[What this task involves]
Go through the entries, filter for the word "Image", and copy every line that has it.

═════ Records ═════

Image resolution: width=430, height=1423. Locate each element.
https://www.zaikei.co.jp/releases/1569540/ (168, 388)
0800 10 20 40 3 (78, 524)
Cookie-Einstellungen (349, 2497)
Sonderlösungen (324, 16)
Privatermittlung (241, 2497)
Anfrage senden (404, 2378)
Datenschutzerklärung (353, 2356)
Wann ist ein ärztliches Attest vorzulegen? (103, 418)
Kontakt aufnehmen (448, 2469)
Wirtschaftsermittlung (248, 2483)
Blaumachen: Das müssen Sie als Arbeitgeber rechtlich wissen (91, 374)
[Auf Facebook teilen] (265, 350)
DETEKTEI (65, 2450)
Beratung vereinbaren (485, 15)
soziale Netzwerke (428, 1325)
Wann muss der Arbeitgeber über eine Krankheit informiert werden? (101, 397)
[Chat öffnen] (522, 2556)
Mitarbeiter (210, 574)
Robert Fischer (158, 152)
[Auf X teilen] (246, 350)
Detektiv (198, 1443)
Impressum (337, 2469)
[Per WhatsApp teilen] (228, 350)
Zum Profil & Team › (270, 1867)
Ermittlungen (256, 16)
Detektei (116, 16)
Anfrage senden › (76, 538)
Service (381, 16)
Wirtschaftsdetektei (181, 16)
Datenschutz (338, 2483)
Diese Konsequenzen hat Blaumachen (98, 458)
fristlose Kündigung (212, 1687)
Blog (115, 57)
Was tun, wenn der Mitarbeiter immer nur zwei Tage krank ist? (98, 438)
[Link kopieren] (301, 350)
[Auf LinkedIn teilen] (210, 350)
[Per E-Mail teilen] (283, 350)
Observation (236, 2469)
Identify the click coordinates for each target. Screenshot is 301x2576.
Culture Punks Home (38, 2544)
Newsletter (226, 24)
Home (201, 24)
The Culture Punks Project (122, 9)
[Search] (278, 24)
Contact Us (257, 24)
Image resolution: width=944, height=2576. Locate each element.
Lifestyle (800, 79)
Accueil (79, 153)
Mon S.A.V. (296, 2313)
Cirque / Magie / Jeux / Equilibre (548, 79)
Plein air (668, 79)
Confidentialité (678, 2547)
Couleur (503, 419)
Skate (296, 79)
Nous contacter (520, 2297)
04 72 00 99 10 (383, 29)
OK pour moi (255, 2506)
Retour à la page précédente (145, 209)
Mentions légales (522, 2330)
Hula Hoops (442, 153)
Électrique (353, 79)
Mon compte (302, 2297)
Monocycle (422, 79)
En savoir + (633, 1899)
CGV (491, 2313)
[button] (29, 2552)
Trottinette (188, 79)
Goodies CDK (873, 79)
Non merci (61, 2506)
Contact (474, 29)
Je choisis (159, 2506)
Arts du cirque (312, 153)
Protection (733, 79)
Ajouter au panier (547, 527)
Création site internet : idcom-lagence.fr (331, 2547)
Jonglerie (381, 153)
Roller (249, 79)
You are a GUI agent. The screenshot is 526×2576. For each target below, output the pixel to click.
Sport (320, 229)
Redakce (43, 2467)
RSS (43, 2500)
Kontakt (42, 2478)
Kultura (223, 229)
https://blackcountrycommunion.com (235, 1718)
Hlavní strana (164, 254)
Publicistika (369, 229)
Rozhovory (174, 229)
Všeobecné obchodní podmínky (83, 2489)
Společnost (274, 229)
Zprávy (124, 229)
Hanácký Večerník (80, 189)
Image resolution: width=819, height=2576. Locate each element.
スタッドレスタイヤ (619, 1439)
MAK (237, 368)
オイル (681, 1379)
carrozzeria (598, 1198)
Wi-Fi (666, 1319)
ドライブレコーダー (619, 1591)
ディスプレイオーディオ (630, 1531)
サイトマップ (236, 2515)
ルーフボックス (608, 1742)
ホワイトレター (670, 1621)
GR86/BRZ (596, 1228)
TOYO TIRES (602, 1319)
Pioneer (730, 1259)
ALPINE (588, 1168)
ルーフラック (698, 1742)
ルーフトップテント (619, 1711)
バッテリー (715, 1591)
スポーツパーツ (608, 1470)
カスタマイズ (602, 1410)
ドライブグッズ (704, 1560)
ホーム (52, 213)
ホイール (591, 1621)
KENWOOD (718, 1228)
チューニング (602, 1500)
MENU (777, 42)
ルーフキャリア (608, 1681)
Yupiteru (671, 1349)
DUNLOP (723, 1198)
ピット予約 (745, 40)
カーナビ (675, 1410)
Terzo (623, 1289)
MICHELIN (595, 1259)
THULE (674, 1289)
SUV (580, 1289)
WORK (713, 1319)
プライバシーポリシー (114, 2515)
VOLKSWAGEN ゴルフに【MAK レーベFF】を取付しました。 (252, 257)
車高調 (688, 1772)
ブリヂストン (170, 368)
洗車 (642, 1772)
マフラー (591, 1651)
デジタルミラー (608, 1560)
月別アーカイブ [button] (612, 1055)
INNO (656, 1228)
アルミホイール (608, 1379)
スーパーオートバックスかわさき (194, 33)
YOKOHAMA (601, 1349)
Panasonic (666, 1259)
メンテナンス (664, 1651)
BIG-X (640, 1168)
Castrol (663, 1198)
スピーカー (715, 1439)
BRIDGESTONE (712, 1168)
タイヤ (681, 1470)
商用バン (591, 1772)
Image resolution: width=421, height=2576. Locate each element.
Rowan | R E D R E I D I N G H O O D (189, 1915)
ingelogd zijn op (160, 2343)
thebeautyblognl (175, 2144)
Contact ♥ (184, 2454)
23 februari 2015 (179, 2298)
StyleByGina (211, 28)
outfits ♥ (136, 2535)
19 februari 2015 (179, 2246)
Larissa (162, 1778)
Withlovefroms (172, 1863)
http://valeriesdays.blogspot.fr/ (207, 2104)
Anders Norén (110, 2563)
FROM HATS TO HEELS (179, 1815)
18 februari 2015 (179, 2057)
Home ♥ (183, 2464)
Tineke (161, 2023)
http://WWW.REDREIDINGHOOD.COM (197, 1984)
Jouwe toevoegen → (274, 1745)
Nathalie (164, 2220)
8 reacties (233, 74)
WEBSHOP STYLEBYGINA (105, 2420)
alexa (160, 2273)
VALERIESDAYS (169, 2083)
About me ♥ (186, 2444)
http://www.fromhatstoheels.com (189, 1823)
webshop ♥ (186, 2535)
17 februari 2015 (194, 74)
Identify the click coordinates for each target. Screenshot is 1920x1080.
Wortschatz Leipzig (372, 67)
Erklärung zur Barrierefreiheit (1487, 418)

═════

[Finished exercise]
Image resolution: width=430, height=1423. Locate each element.
Image resolution: width=944, height=2576. Locate each element.
Image resolution: width=819, height=2576. Locate each element.
Image resolution: width=421, height=2576. Locate each element.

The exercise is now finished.